#### EXTRACT:
Emergent urbanism

by Mathieu Helie, graduated of the Institut d'Urbanisme de Paris, Universite Pantheon-Sorbonne and Concordia University.

"[... ] Emergence is a form obtained as a result of following certain processes. The opposite of emergence is design: it is a form conceived by a designer which will be used as a blueprint for its realization.In emergence, form is the result. In design, form is the starting point. [... ]"
http://emergenturbanism.com/2007/10/18/emerging-the-city/

"In a traditional spontaneous city, 100% of the surface is initially a network structure, open land. From this surface the best paths are selected to fit the networks that are emerging, and the leftover space is progressively built upon. Starting with a completely open, fully-connected land structure, the city’s design can consist of a purely negative process by placing constraints on construction over important paths. In this way the street structure and hierarchy becomes an evolved structure that matches the history of its networks, and the placement of buildings and uses is also an evolved structure that matches the flows of movement.Over time these paths are paved and upgraded, and important junctions of paths become the central open space of the city. The central square of a spontaneous town can be explained as the remainder of a fractal process of subtraction, with the most underused part of the spatial network being removed at each additional step of feedback until no further network subtractions are possible.

Data on finding visible targets:
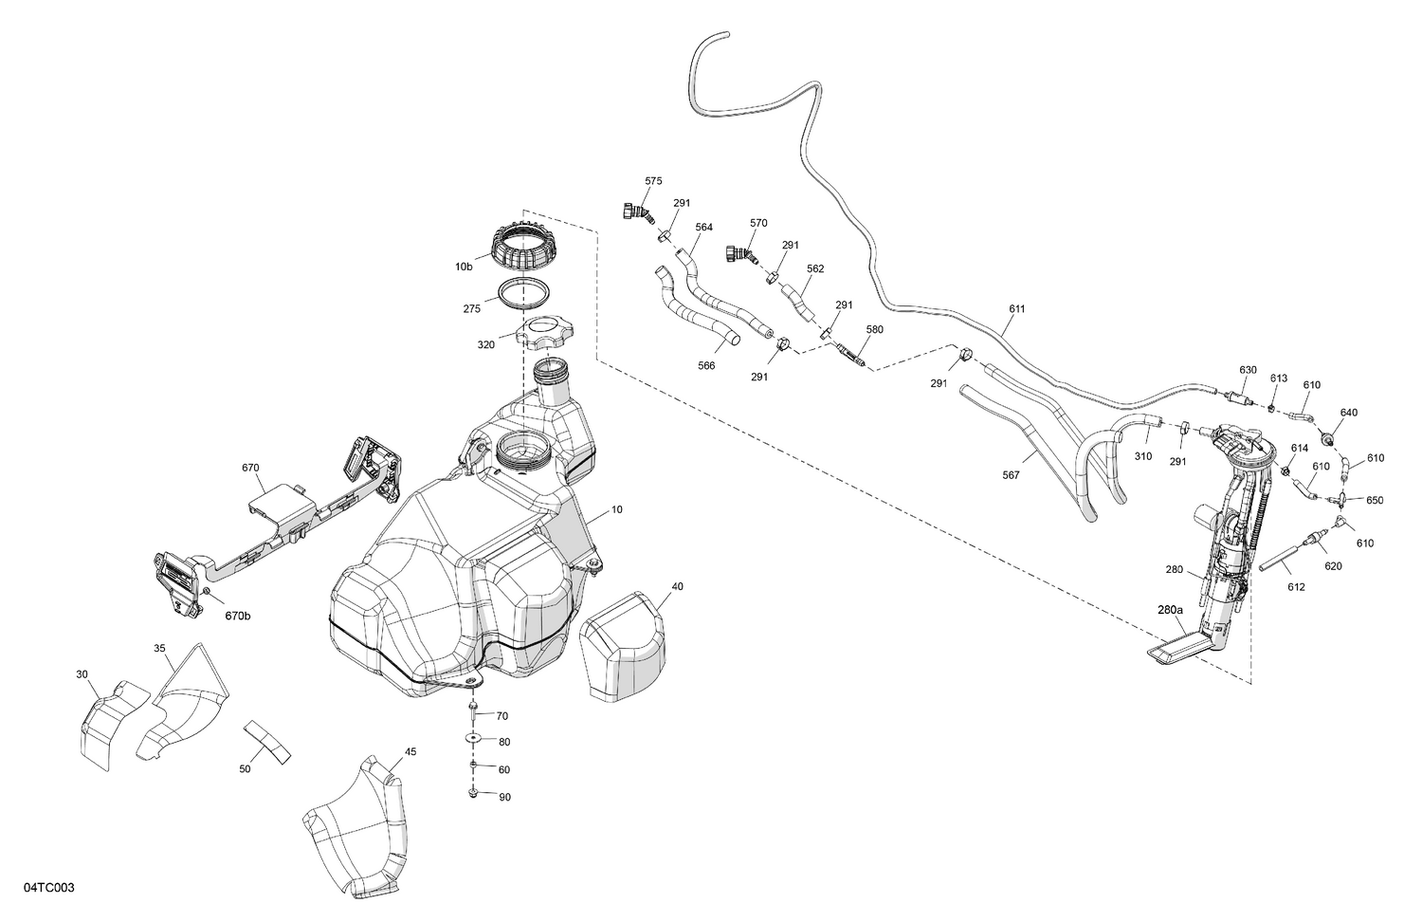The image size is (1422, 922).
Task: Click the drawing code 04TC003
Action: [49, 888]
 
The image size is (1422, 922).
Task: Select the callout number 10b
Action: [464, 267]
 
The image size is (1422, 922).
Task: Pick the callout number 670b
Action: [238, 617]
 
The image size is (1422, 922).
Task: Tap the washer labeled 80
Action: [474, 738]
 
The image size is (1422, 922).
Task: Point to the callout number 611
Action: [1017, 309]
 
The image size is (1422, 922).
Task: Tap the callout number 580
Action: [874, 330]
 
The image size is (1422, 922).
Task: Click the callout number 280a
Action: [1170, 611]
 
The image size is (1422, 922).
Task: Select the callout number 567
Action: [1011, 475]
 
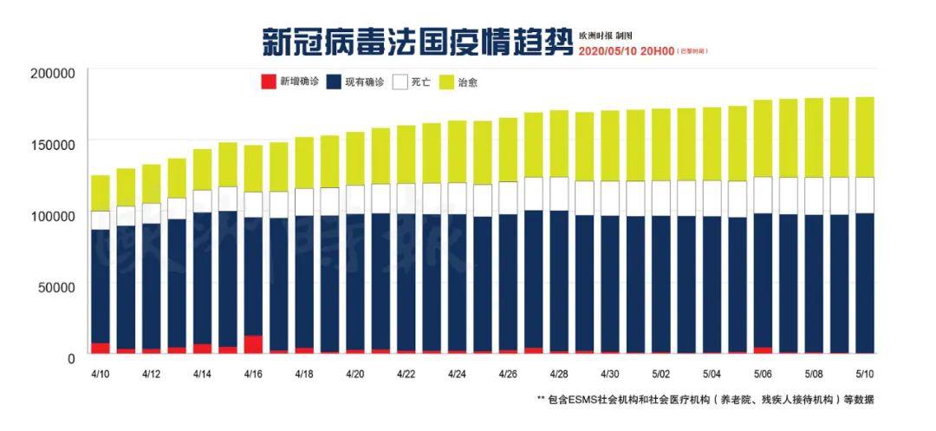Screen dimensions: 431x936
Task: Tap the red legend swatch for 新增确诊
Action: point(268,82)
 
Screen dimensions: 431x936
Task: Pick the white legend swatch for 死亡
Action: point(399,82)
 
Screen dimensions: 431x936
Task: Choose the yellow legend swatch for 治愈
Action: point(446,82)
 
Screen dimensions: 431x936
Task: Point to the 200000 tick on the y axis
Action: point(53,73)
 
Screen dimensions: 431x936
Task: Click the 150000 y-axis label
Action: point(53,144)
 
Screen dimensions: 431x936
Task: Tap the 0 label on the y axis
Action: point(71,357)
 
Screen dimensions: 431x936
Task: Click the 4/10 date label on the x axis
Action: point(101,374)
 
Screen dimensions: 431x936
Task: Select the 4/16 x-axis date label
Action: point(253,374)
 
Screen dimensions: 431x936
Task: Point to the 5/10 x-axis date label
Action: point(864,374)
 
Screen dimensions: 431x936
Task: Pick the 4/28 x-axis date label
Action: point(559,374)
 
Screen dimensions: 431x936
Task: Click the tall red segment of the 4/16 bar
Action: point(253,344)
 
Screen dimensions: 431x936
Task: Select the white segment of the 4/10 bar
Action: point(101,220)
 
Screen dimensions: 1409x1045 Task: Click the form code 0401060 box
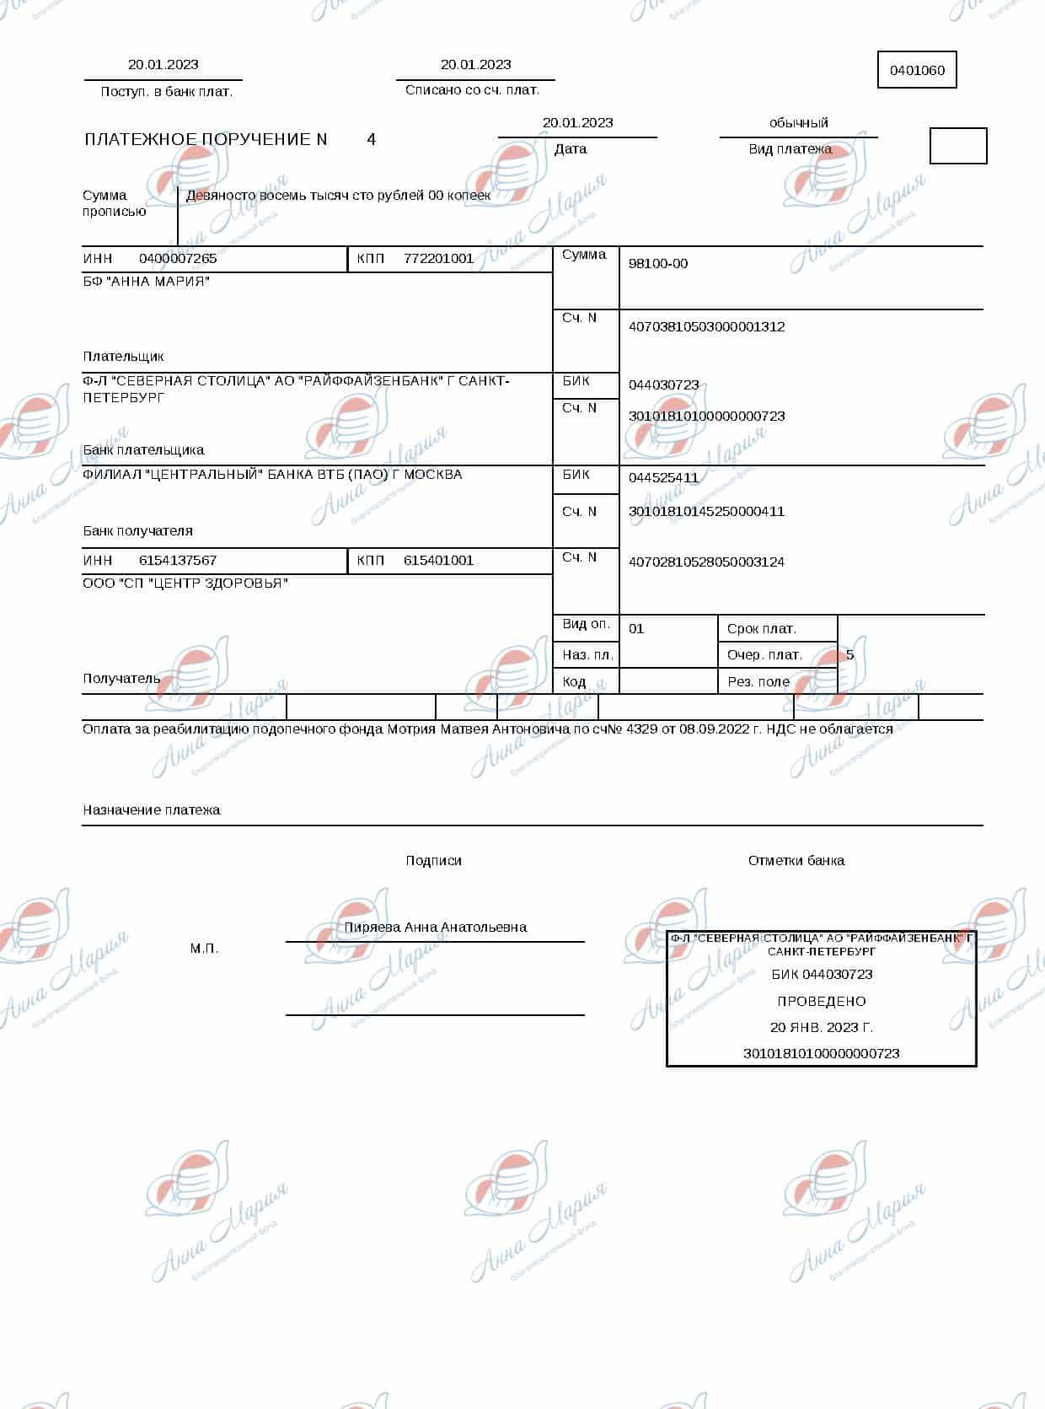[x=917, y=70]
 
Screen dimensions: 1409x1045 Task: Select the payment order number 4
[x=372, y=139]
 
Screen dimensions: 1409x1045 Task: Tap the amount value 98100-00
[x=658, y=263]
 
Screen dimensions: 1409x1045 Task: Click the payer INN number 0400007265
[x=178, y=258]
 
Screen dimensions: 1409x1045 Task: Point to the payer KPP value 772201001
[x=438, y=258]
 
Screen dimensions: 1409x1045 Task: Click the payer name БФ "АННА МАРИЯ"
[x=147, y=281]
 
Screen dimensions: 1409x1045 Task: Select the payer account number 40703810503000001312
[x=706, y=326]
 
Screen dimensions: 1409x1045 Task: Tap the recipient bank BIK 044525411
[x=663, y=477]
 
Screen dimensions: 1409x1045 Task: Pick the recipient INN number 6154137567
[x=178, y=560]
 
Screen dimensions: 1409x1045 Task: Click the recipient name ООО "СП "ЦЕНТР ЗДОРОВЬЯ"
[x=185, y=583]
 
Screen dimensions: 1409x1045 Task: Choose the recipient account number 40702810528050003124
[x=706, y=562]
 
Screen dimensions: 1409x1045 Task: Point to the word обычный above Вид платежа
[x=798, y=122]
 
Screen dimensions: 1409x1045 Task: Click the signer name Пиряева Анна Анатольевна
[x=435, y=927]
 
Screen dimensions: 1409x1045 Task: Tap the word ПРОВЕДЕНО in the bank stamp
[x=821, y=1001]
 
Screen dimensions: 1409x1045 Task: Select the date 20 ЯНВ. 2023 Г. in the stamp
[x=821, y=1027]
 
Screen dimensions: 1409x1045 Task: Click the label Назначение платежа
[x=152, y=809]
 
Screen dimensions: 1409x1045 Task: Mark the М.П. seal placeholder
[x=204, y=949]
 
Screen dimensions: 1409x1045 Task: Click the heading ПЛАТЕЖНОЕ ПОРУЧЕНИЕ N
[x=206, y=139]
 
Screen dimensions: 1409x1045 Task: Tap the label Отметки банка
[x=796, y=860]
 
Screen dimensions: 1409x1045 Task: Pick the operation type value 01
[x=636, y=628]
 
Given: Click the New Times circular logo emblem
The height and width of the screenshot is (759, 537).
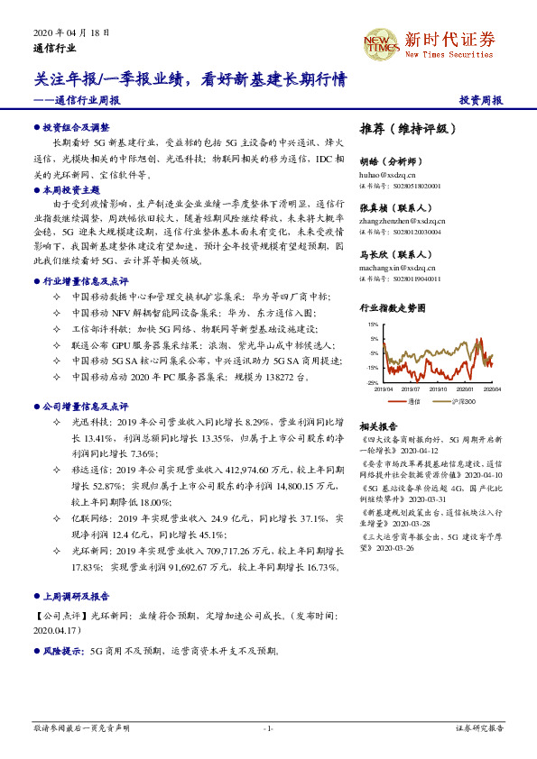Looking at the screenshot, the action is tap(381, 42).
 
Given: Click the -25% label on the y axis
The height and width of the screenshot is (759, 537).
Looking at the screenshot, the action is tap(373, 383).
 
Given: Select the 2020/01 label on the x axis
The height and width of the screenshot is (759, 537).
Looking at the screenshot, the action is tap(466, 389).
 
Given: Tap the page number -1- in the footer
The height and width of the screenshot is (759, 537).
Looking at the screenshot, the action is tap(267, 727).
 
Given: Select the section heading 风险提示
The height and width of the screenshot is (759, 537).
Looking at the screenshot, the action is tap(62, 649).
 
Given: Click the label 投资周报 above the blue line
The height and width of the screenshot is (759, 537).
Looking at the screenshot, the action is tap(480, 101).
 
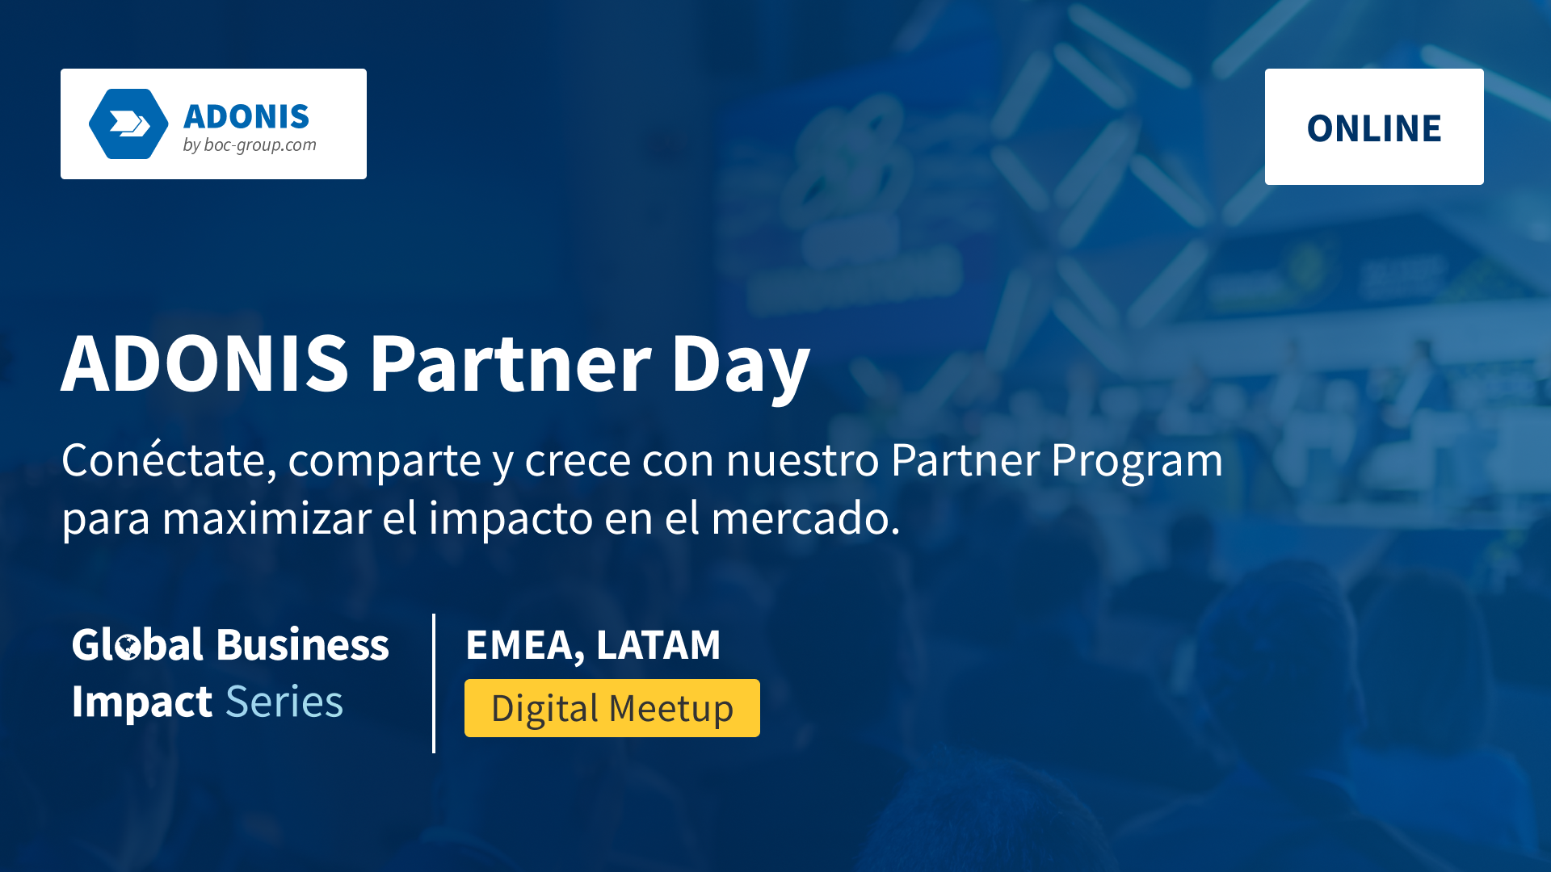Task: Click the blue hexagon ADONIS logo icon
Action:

#### DIRECTION 1:
According to the emergent urbanism text, what do the important junctions of paths become over time?
#### DIRECTION 2:
Continue the emergent urbanism text from its last sentence.
The records have no role here.

#### EXERCISE RESPONSE 1:
They become the central open space of the city.

#### EXERCISE RESPONSE 2:
An emergent city similarly begins with a network structure, although one that is much more sophisticated than open land. In modern design the typical asphalt street produces a network that is suited particularly to automobile networks. [... ] Some efforts have shown that pedestrian networks can emerge from modern design. One example is the three-story deck of the La Défense business city in Paris, which contains parking but also regional rail and subway links, as well as being an open pedestrian surface. At the ends of this network structure a generative process of spontaneous development creates the actual networks of the city.[... ]

Most importantly all forms of movement must be in balance in the street design so that one type of network structure does not cut another and prevent the network formation process. (Salingaros, 1998)

[... ] Wiki systems have shown that simple freedom to create does not necessarily produce networks unless there also exists a simple interface to this network. [... ]"
http://emergenturbanism.com/2009/07/12/the-cultivation-of-a-spontaneous-city/

"[... ]How is it possible for what is obviously a human artifact to arise as if by an act of nature? The theory of a spontaneous order provides an explanation. According to Friedrich A. von Hayek (Hayek, 1973) a spontaneous order arises when multiple actors spontaneously adopt a set of actions that provides them with a competitive advantage, and this behavior creates a pattern that is self-sustaining, attracting more actors and growing the pattern. This takes place without any of the actors being conscious of the creation of this pattern at an individual level. The spontaneous order is a by-product of individuals acting in pursuit of some other end.[... ]"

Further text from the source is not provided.